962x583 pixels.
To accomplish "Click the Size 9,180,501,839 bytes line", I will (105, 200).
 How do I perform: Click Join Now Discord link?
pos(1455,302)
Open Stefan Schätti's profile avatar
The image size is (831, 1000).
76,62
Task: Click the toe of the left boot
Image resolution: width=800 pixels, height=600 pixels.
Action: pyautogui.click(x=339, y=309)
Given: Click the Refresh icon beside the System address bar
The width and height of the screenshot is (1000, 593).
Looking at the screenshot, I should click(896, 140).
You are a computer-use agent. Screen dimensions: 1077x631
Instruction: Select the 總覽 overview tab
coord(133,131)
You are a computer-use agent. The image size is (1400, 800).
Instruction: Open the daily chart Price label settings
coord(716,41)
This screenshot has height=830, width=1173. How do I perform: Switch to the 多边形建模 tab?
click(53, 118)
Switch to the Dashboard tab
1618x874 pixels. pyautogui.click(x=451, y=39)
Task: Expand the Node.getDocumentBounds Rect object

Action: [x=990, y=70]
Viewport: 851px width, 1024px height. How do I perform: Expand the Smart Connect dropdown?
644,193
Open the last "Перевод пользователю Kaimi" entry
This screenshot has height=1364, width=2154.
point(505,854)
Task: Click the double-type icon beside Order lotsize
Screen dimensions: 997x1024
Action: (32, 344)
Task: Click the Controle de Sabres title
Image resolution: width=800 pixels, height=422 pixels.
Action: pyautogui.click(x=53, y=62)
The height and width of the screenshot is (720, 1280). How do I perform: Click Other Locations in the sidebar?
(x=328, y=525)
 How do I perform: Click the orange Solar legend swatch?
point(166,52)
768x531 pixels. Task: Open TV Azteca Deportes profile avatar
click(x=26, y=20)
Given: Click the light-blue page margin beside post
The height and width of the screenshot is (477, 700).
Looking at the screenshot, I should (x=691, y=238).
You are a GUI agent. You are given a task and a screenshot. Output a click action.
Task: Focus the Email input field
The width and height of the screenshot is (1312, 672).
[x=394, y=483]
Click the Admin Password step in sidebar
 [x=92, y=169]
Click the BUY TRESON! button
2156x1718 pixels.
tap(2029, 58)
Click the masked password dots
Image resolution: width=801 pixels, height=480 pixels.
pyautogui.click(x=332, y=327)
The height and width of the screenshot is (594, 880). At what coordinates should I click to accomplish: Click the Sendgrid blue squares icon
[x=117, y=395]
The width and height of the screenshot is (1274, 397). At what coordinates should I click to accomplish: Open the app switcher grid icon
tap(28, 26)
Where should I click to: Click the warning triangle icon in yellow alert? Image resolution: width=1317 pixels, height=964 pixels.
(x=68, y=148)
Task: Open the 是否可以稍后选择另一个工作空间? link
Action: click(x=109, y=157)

* [What you are asked to do]
Look back at the entries above and repeat, unchanged, every line from the line holding "Task: Focus the Email input field" through the line holding "Click the masked password dots".

* [Your solution]
Task: Focus the Email input field
The width and height of the screenshot is (1312, 672).
[x=394, y=483]
Click the Admin Password step in sidebar
 [x=92, y=169]
Click the BUY TRESON! button
2156x1718 pixels.
tap(2029, 58)
Click the masked password dots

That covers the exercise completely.